▸ **WHAT TO WORK ON**:
Quote every line of the material beneath this one.

▸ **MATERIAL FOR THE TASK**:
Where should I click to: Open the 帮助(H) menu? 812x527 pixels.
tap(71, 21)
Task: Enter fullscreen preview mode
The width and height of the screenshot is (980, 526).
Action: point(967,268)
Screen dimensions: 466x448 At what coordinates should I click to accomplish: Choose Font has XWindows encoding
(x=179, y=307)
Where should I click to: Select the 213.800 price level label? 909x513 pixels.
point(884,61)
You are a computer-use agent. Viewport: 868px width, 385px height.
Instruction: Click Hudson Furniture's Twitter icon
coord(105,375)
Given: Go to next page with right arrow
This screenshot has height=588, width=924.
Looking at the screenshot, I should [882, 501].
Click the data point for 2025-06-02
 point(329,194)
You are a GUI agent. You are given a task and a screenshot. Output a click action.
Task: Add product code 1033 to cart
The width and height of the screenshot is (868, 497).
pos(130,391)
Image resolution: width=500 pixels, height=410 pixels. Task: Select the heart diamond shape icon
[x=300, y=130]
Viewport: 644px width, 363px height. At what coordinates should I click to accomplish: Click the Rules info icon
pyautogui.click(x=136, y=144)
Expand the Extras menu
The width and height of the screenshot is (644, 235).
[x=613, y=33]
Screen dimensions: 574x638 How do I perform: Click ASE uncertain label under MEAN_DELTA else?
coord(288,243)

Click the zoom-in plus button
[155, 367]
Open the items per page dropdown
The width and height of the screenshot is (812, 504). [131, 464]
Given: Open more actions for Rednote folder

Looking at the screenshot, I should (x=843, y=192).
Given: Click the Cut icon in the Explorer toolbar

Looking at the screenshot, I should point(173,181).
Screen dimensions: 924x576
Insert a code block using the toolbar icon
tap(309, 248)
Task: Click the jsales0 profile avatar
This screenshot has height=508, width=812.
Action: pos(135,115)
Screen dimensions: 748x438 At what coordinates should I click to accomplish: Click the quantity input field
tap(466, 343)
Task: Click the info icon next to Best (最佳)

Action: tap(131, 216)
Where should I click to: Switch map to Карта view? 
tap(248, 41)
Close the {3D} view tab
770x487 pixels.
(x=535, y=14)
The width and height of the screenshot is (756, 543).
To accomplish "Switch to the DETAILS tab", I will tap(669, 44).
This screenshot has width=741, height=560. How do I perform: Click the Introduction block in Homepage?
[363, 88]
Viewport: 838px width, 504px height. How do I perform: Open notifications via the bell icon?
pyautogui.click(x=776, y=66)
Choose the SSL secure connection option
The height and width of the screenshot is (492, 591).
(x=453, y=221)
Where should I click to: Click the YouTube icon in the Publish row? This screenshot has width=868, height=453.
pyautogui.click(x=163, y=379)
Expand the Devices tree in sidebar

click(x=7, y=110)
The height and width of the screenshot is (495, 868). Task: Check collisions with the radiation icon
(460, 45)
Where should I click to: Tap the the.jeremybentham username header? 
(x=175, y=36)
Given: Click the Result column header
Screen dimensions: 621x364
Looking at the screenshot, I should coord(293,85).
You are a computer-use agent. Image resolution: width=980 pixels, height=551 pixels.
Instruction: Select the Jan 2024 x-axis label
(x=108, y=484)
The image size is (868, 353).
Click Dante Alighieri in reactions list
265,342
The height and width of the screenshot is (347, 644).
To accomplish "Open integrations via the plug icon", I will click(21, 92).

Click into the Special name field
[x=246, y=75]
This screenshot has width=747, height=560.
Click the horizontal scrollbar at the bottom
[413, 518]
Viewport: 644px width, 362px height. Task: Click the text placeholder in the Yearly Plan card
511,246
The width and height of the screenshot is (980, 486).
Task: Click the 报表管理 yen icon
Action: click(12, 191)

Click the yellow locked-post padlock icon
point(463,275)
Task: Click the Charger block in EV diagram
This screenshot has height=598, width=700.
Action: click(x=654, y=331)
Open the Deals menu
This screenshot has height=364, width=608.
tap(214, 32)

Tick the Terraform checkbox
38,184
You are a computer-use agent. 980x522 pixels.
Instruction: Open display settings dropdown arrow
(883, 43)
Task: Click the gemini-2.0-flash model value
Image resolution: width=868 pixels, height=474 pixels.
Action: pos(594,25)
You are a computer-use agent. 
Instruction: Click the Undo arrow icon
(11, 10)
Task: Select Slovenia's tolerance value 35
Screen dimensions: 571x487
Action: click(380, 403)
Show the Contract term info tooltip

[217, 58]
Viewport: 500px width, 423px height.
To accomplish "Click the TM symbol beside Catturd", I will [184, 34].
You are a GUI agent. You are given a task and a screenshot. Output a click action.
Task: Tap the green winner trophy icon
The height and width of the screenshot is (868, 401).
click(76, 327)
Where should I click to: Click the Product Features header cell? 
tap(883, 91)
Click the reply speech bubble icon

▸ **RESPONSE TO THE TASK**:
Where should I click to: Open the 帮助(H) menu? 812x527 pixels.
tap(71, 21)
Task: Enter fullscreen preview mode
The width and height of the screenshot is (980, 526).
Action: point(967,268)
Screen dimensions: 466x448 At what coordinates should I click to accomplish: Choose Font has XWindows encoding
(x=179, y=307)
Where should I click to: Select the 213.800 price level label? 909x513 pixels.
point(884,61)
You are a computer-use agent. Viewport: 868px width, 385px height.
Instruction: Click Hudson Furniture's Twitter icon
coord(105,375)
Given: Go to next page with right arrow
This screenshot has height=588, width=924.
Looking at the screenshot, I should [882, 501].
Click the data point for 2025-06-02
 point(329,194)
You are a GUI agent. You are given a task and a screenshot. Output a click action.
Task: Add product code 1033 to cart
The width and height of the screenshot is (868, 497).
pos(130,391)
Image resolution: width=500 pixels, height=410 pixels. Task: Select the heart diamond shape icon
[x=300, y=130]
Viewport: 644px width, 363px height. At what coordinates should I click to accomplish: Click the Rules info icon
pyautogui.click(x=136, y=144)
Expand the Extras menu
The width and height of the screenshot is (644, 235).
[x=613, y=33]
Screen dimensions: 574x638 How do I perform: Click ASE uncertain label under MEAN_DELTA else?
coord(288,243)

Click the zoom-in plus button
[155, 367]
Open the items per page dropdown
The width and height of the screenshot is (812, 504). [131, 464]
Given: Open more actions for Rednote folder

Looking at the screenshot, I should (x=843, y=192).
Given: Click the Cut icon in the Explorer toolbar

Looking at the screenshot, I should point(173,181).
Screen dimensions: 924x576
Insert a code block using the toolbar icon
tap(309, 248)
Task: Click the jsales0 profile avatar
This screenshot has height=508, width=812.
Action: pos(135,115)
Screen dimensions: 748x438 At what coordinates should I click to accomplish: Click the quantity input field
tap(466, 343)
Task: Click the info icon next to Best (最佳)

Action: tap(131, 216)
Where should I click to: Switch map to Карта view? 
tap(248, 41)
Close the {3D} view tab
770x487 pixels.
(x=535, y=14)
The width and height of the screenshot is (756, 543).
To accomplish "Switch to the DETAILS tab", I will tap(669, 44).
This screenshot has width=741, height=560. How do I perform: Click the Introduction block in Homepage?
[363, 88]
Viewport: 838px width, 504px height. How do I perform: Open notifications via the bell icon?
pyautogui.click(x=776, y=66)
Choose the SSL secure connection option
The height and width of the screenshot is (492, 591).
(x=453, y=221)
Where should I click to: Click the YouTube icon in the Publish row? This screenshot has width=868, height=453.
pyautogui.click(x=163, y=379)
Expand the Devices tree in sidebar

click(x=7, y=110)
The height and width of the screenshot is (495, 868). Task: Check collisions with the radiation icon
(460, 45)
Where should I click to: Tap the the.jeremybentham username header? 
(x=175, y=36)
Given: Click the Result column header
Screen dimensions: 621x364
Looking at the screenshot, I should coord(293,85).
You are a computer-use agent. Image resolution: width=980 pixels, height=551 pixels.
Instruction: Select the Jan 2024 x-axis label
(x=108, y=484)
The image size is (868, 353).
Click Dante Alighieri in reactions list
265,342
The height and width of the screenshot is (347, 644).
To accomplish "Open integrations via the plug icon", I will click(21, 92).

Click into the Special name field
[x=246, y=75]
This screenshot has width=747, height=560.
Click the horizontal scrollbar at the bottom
[413, 518]
Viewport: 644px width, 362px height. Task: Click the text placeholder in the Yearly Plan card
511,246
The width and height of the screenshot is (980, 486).
Task: Click the 报表管理 yen icon
Action: click(12, 191)

Click the yellow locked-post padlock icon
point(463,275)
Task: Click the Charger block in EV diagram
This screenshot has height=598, width=700.
Action: click(x=654, y=331)
Open the Deals menu
This screenshot has height=364, width=608.
tap(214, 32)

Tick the Terraform checkbox
38,184
You are a computer-use agent. 980x522 pixels.
Instruction: Open display settings dropdown arrow
(883, 43)
Task: Click the gemini-2.0-flash model value
Image resolution: width=868 pixels, height=474 pixels.
Action: pos(594,25)
You are a computer-use agent. 
Instruction: Click the Undo arrow icon
(11, 10)
Task: Select Slovenia's tolerance value 35
Screen dimensions: 571x487
Action: click(380, 403)
Show the Contract term info tooltip

[217, 58]
Viewport: 500px width, 423px height.
To accomplish "Click the TM symbol beside Catturd", I will [184, 34].
You are a GUI agent. You are given a task and a screenshot. Output a click action.
Task: Tap the green winner trophy icon
The height and width of the screenshot is (868, 401).
click(76, 327)
Where should I click to: Click the Product Features header cell? 
tap(883, 91)
Click the reply speech bubble icon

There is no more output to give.